Yes, he thinks. And he can sympathize. “Agreed,” Lissa said. “Seafell—But no, that’s merely another Asborgan House, nothing alien about it. And the members aren’t all alike by any means.”

“The basic biology really is basic, though. Also to ways of thinking, feeling, picturing reality. Has any human ever figured out how the sexual machinery of Susaians affects their psychology?”

Dear Orichalc—“We can be good friends.”

“But not like two humans, or, I suppose, two of them. The, uh, the aspects of nonhumans we can sort of understand and interact with in ways that sort of make sense, they’re those that happen to be enough like aspects of us. And vice versa, of course.” He spoke not intently, but earnestly, as if opening himself to her, something she hadn’t quite heard him do before. “For instance, I’ve gathered that Dzesi, Rikhans generally, can’t comprehend our idea of the Incarnation of God.”
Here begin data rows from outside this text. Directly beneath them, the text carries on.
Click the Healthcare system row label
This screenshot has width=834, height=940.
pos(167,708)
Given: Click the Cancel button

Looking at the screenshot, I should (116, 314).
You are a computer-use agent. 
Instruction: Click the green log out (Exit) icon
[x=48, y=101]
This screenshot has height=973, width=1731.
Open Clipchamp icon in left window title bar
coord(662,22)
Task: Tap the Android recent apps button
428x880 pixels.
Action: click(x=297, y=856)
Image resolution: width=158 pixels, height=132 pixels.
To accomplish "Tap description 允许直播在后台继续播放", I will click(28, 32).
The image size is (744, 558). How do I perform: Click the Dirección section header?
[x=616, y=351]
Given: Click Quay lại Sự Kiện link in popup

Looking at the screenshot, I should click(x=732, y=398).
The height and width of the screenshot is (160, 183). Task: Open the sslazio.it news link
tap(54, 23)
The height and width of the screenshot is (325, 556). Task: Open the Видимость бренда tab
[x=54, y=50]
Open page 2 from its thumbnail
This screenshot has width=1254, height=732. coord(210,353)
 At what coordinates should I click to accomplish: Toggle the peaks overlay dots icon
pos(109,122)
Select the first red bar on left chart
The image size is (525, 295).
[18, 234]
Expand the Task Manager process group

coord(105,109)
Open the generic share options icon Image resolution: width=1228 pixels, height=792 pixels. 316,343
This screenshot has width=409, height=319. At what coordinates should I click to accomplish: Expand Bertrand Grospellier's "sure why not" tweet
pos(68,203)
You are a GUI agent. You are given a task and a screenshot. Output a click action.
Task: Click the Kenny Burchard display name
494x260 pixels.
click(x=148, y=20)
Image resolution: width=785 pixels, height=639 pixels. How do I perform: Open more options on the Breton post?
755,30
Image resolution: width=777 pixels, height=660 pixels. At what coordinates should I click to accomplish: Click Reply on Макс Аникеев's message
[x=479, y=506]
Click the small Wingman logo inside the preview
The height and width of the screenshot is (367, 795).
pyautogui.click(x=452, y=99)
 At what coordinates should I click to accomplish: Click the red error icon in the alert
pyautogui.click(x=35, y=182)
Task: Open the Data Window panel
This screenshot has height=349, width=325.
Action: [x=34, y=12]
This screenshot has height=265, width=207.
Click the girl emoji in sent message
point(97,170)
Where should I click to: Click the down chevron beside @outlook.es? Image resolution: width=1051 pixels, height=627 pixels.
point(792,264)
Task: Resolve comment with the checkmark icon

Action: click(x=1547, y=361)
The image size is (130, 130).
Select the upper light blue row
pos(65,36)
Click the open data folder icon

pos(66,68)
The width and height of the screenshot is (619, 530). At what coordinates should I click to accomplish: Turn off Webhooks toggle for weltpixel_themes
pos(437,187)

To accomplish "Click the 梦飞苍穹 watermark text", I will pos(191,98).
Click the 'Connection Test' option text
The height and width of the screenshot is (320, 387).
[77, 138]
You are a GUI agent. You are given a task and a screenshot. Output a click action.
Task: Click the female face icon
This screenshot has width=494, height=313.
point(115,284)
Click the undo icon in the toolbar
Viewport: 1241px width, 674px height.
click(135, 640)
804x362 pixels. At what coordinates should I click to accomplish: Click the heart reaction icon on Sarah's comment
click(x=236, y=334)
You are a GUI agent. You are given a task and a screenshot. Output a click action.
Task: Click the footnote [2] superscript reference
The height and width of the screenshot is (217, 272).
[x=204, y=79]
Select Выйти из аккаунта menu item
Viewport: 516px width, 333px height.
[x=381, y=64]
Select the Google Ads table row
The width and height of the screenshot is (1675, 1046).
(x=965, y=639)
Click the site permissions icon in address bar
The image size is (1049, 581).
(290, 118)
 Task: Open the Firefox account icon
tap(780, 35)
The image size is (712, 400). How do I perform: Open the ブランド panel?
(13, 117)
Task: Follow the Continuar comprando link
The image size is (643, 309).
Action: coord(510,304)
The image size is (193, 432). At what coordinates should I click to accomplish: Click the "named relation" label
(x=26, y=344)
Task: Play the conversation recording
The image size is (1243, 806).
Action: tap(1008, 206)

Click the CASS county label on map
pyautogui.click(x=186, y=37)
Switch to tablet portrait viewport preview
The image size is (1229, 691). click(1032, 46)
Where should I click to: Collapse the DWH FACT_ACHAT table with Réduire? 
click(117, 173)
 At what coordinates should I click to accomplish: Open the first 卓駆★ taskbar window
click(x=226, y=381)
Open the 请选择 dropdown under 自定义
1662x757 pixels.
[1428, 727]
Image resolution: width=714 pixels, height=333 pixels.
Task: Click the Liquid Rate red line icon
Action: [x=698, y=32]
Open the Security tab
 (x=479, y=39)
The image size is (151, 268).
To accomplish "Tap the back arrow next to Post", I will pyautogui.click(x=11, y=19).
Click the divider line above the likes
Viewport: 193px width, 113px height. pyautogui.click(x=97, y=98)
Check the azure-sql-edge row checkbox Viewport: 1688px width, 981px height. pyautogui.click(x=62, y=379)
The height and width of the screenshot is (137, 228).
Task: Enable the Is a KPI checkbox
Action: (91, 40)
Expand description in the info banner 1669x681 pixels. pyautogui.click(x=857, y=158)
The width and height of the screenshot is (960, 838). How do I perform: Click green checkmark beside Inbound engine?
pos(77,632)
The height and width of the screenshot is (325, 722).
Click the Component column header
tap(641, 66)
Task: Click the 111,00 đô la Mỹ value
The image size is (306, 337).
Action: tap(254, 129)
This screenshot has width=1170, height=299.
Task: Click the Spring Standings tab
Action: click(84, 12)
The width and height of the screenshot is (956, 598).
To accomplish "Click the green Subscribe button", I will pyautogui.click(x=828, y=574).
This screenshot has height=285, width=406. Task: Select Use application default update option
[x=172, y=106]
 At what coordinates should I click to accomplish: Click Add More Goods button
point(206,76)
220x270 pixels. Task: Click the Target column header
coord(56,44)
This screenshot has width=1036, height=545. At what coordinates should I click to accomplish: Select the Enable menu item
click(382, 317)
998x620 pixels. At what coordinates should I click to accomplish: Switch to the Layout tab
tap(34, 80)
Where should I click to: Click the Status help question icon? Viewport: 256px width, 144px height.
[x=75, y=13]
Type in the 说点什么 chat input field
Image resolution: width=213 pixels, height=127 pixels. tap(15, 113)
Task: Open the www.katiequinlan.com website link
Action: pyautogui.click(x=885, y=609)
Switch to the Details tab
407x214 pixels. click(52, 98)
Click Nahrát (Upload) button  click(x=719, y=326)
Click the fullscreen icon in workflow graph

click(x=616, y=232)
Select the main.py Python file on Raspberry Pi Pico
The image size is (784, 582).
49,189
Your idea, Lissa thought. It puzzles me too, a bit. I’d like to know more—because it is yours?—Veer off!

“So maybe Dzesi realizes I’d never understand her kshanta, however hard she tried to explain, and doesn’t bother,” Hebo finished.

“As I imagine you haven’t preached at her.”

“Or at anybody else. Who am I to say what relationship they have to God? Besides, I’d be lousy at it.”

Another archaism? Well, I catch the drift. He’s tolerant. By nature? Or did he have to learn to be if he was to survive as long as he has? I’d like to find out.

“She and I do have working knowledge of each other.” Hebo laughed. “Could be, she’s simply made an excuse to give us some privacy.”

“What?” Lissa murmured, and felt the blood in her cheeks and was angry with herself.

“She can be very tactful,” Hebo said. “Armed and dangerous folks had better be, most of the time.”

“But—you and I—”

“Our first chance to talk freely, just us two, isn’t it? And days ahead of us.”

Wariness: “Had you something particular in mind?”

“Yes,” he admitted cheerfully. “However, that’s up to you.”

“What do you mean?” As if she didn’t know full well.

“Don’t worry. I won’t repeat my mistake on Jonna. That’s one memory I made sure I’d keep.”

She didn’t reply at once. The air rustled, cooling off, smelling more and more like a rainstorm drawing nigh. He waited.

I could be evasive, she thought, but I don’t want to. Nor do I want to charge blindly ahead. Once was enough.

She met his eyes again and softened her tone. “You’re really a rather lonely person, aren’t you?”

He lifted a palm. “No, no, I can always have company when I feel like it.” He grinned. “I’ll bet you often do when you don’t feel like it.”